* [The problem]: Please copy out every line in the records below that includes the word "Given".

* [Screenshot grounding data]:

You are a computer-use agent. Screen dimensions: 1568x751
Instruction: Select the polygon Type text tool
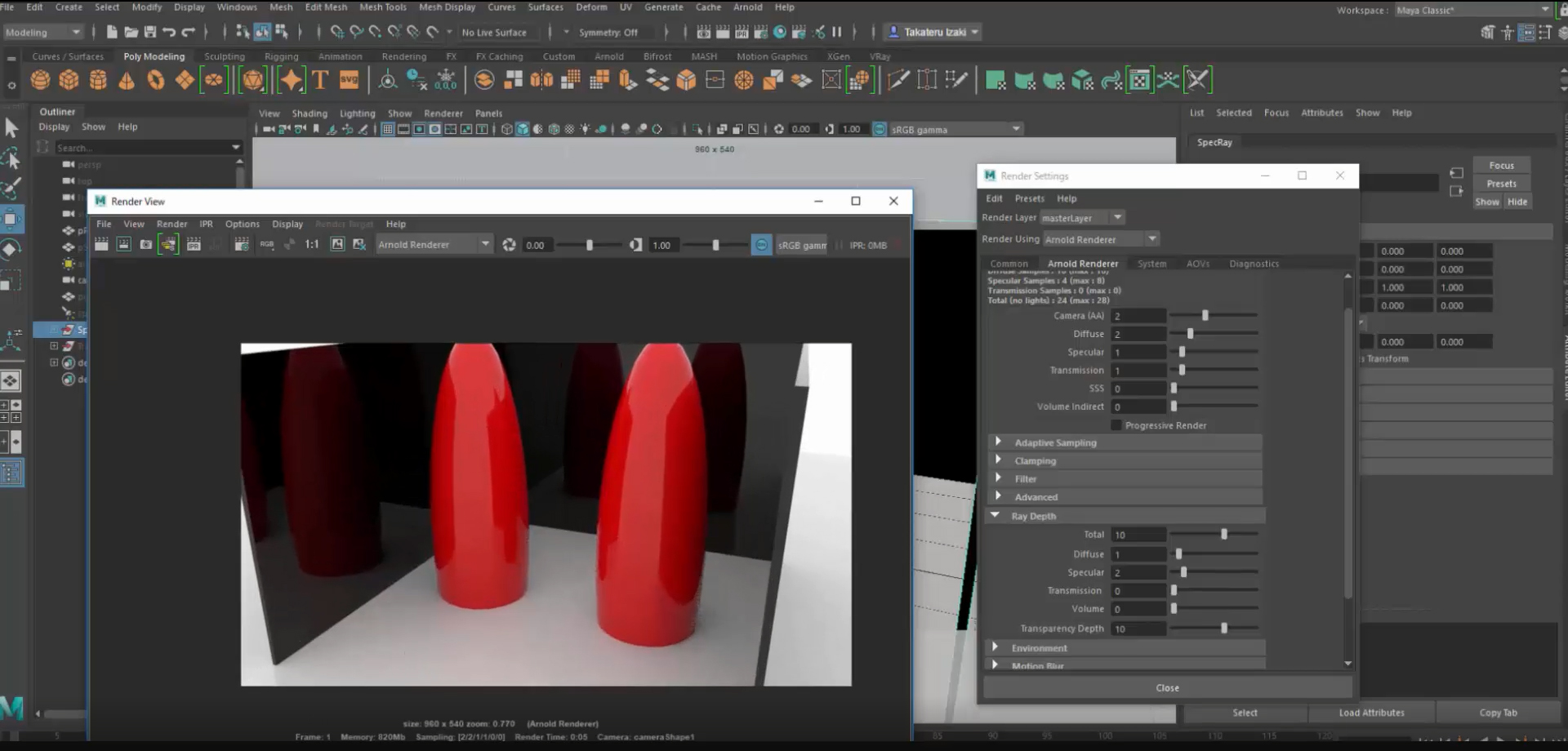(320, 80)
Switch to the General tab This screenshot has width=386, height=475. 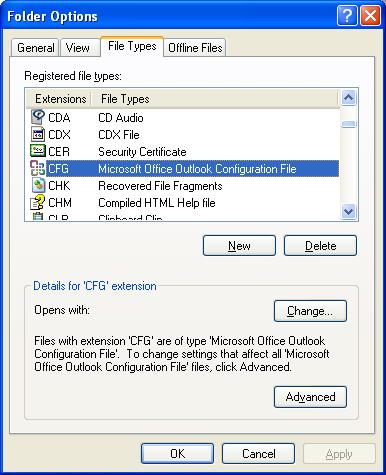tap(36, 48)
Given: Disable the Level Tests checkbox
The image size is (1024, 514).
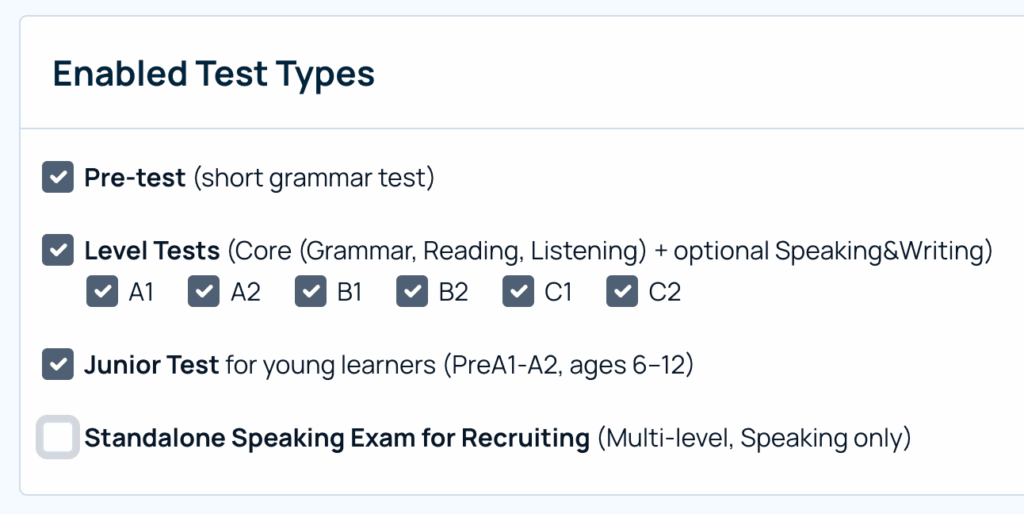Looking at the screenshot, I should [58, 250].
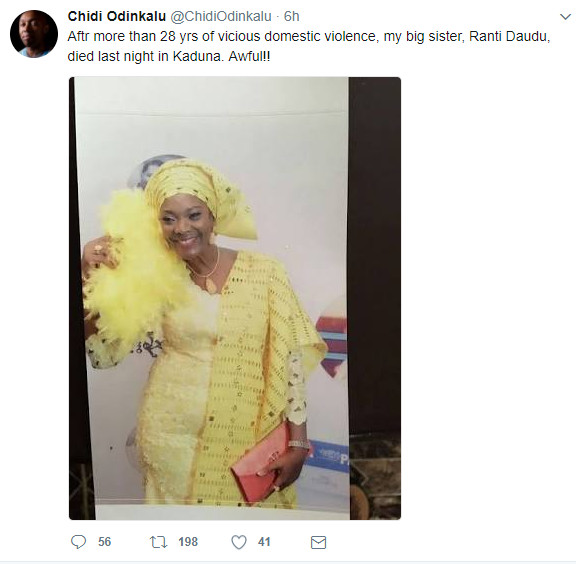
Task: Open the tweet text about domestic violence
Action: point(309,46)
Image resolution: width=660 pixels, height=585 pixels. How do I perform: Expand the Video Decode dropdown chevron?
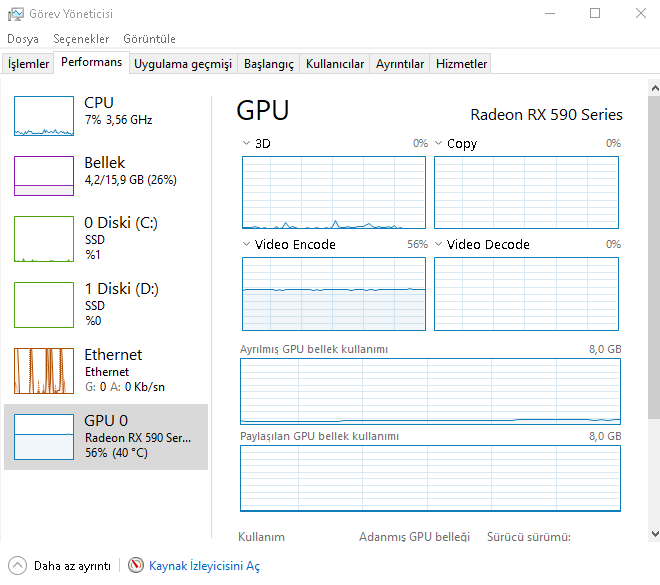[x=438, y=244]
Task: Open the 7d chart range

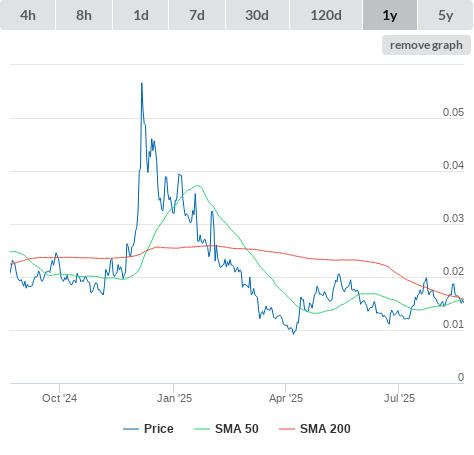Action: (x=197, y=15)
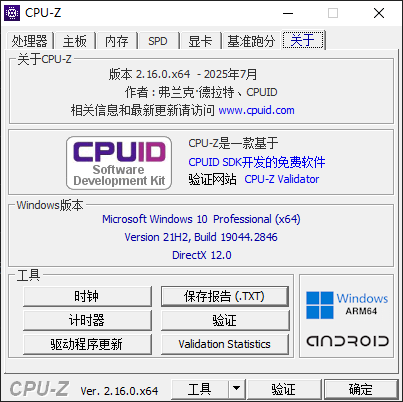Image resolution: width=403 pixels, height=402 pixels.
Task: Click the 确定 button
Action: pyautogui.click(x=361, y=389)
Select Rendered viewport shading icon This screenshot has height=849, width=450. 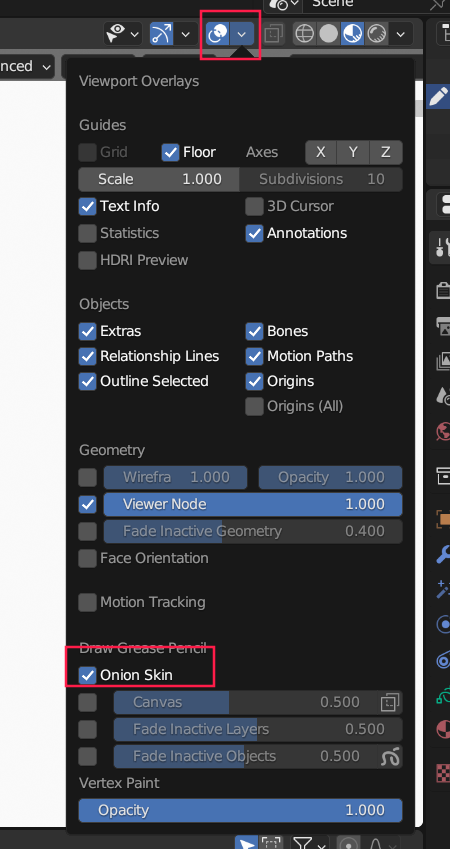pyautogui.click(x=376, y=34)
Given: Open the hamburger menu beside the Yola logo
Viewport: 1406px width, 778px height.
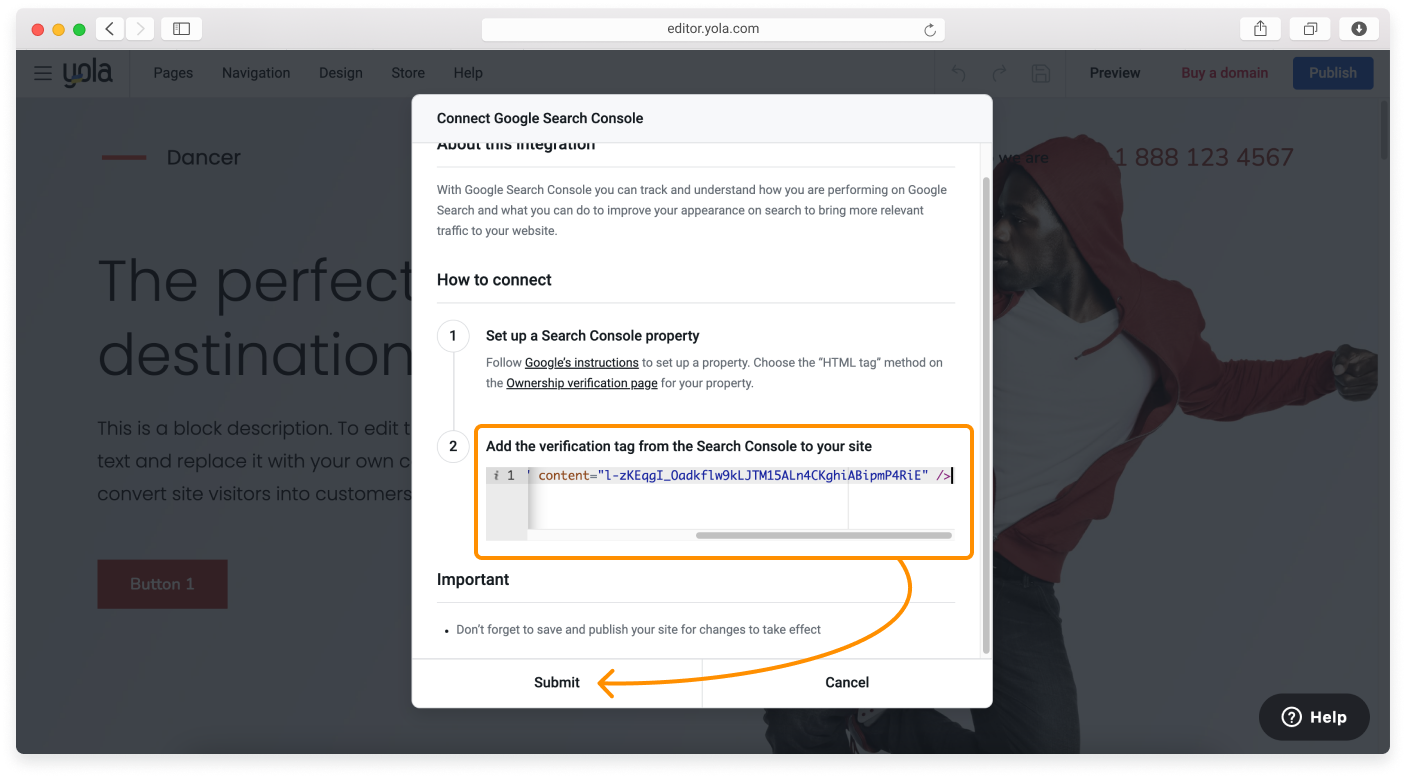Looking at the screenshot, I should pos(42,73).
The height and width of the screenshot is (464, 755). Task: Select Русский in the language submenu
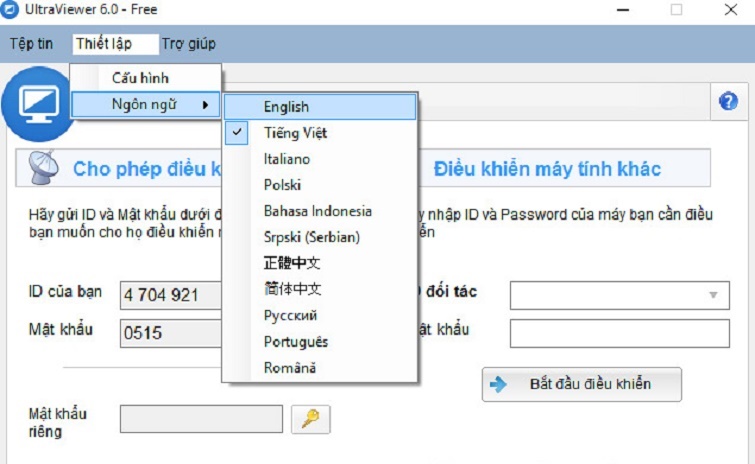(291, 315)
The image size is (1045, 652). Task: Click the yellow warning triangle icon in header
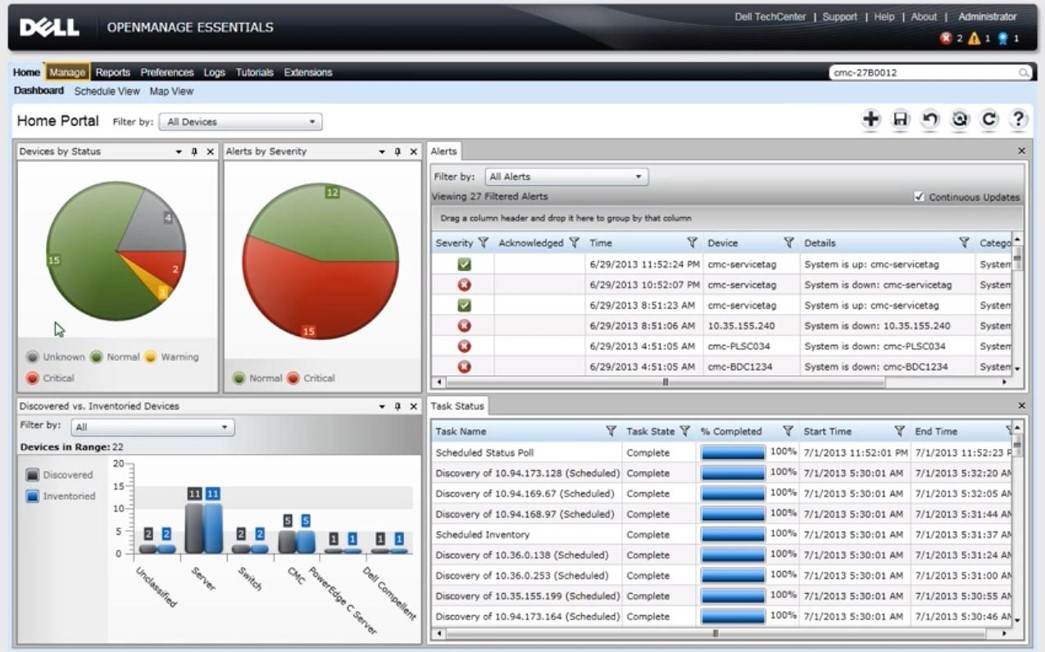pos(974,38)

* [Exercise solution]:
Given: Disable the Level Tests checkbox
Given: Open the hamburger menu beside the Yola logo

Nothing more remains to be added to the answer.